Our daughters are highly competitive runners. They have experienced success and failure, felt elation and disappointment, and worked to exhaustion. All of which is why sports builds character. 

I’ve wondered, though, about the effect sports has on parents. Sports seem to showcase parents at their worst! If their children do well, they can be puffed with barely concealed pride, or even conceit. If they fail, parents can be crushed–or worse, miffed, at the athlete, the ref, the coach, or even the weather.

But surely cheering for your kids isn’t all bad! There is also a simple love of children in there. When I glance behind me in the stands at the spectators, I can tell which children are running by their parents’ eyes. It’s clear that their love, their hopes, their dreams, are tied up in this race, for better or for worse. 

I think it’s important for parents of athletes to continually check themselves. Competition handily engages our propriums, our love of ourselves. There is no guarantee that sports will be used for good.  Sports is like politics–very tied up in power. It’s so easy to slip into some hellish thinking, feeling, and even acting out of pride, humiliation, or self-righteousness. 

Yet it is so much fun to cheer for our kids! And to be happy when they win in small and big ways, and disappointed when they lose or fall short of hopes and expectations. 

At the end of Heaven and Hell there is a section on equilibrium.  Everything needs resistance. Every heavenly society has a corresponding hellish society.  I don’t get all this, and I’m not suggesting that one team is “heavenly” while the other is “hellish” in real life. But I wonder if engaging in this way, whether actually or in spirit (from the stands), is satisfying something that Swedenborg is talking about. Overcoming evil is something we all need to do, sometimes against seemingly terrible odds. And without resistance, there is no victory. Without someone to compete against, sports are no fun at all.

The best analogy I ever heard for the necessity for us to be left in freedom as a law of Divine Providence came from Curtis Childs on “Off the Left Eye.” “It’s like this,” he said (to my memory). “Imagine that you play a great baseball game, and you win, and it’s a hard won game. Then after the game, you learn that your grandparents in the stands had paid off the competition. The whole thing was a charade. Wouldn’t you rather have played the game, for real? We all want to be in the real game. We want the freedom to be living our lives, to be choosing the good.

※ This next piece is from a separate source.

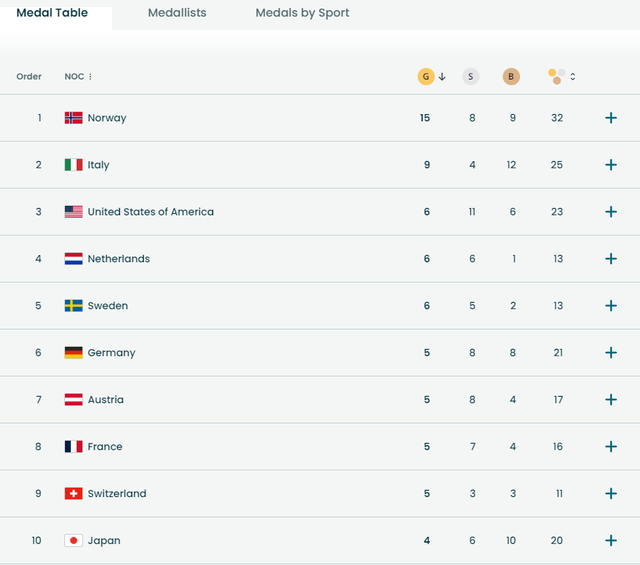
Task: Click the Norway flag icon
Action: coord(74,118)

Having the choices made for us saps our life away.”

About Katya Gordon

Katya Goodenough Gordon lives in Two Harbors, Minnesota, just a block from the north shore of Lake Superior. She has lived in this picturesque setting since 2008 when she and her family completed their first yearlong voyage living aboard a sailboat. Aside from home, marriage, and family, she is an author and reporter, a radio show host, a climate activist, and an active member of the United Church of Two Harbors. Born and bred in Bryn Athyn, PA, she is increasingly aware of and grateful for the ideas instilled in her childhood from Swedenborg's Writings, and always looking for ways to spread these life-giving truths in her community and beyond.

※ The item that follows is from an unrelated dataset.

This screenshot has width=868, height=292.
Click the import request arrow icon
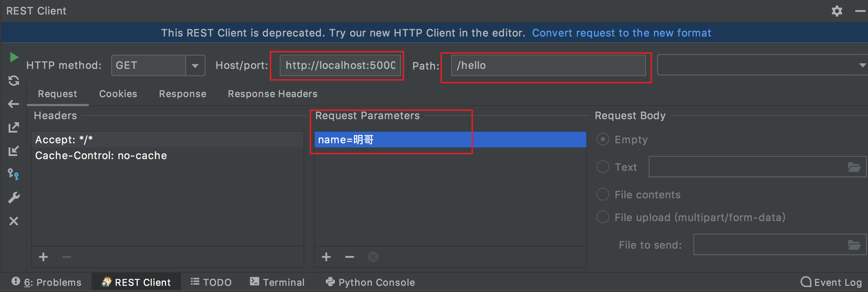(14, 151)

3 thoughts on “Sports – Blessing or Curse?

  1. As a mom and grandmother of very sporty children this article really resonated with me. Great article

  2. I like sports too and always enjoyed seeing our kids and grandkids playing – win or lose but playing with heart. But sometimes I was disturbed by the parent’s behavior like Katya was. And it was hard that some kids always did well and some always did poorly no matter how hard they tried. So, we thought we would try to find other ways to play sometimes in sports or other games.

    Our family experimented with playing cooperatives games. Some of those we found were boring. But we looked at games we played competitively and experimented with playing them cooperatively to see if they could be fun that way. And some worked very well.

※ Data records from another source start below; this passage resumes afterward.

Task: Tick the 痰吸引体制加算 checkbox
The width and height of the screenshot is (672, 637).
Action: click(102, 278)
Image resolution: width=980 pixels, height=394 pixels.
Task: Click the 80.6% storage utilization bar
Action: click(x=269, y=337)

    For example, in volleyball or badminton trying to keep the ball or birdie up as long as possible by hitting right to the people on the other side instead of trying to hit where they weren’t. We would try to beat our record number of times rather than the other team.

    In Scrabble or Upwards we all showed our letters and played to set up the next players and see how many neat words we could make together. The nice thing about this is that everyone is engaged all the time and not sitting there just waiting for their turn. We did the same thing with Chinese Checkers setting up bridges for each other and seeing how quickly we could all get our marbles across the board. Again, everyone was engaged all the time and everyone was helping each other.

    This is not to say that we never played competitive games but we had a balance. However, in the cooperative games there was no one yelling or angry – everyone was helping each other and happy when another did well.

    I suppose this could be considered avoiding the issue instead of addressing it but it was nice to have a balance between competition and cooperation. It is like the equilibrium Katya referenced.

    We also enjoyed seeing the 4-H displays at the state fair where they were evaluated against a standard and not against each other. So, you could see many blue ribbons but they were meaningful because they were working toward a standard and either meeting it or not. That is one way of handling competition.

    Another way some have tried to handle competition and make everyone happy is to give out trophies or ribbons to everyone on each team regardless of how they did. This just makes the trophy or ribbon sort of meaningless since it doesn’t reflect real growth or effort.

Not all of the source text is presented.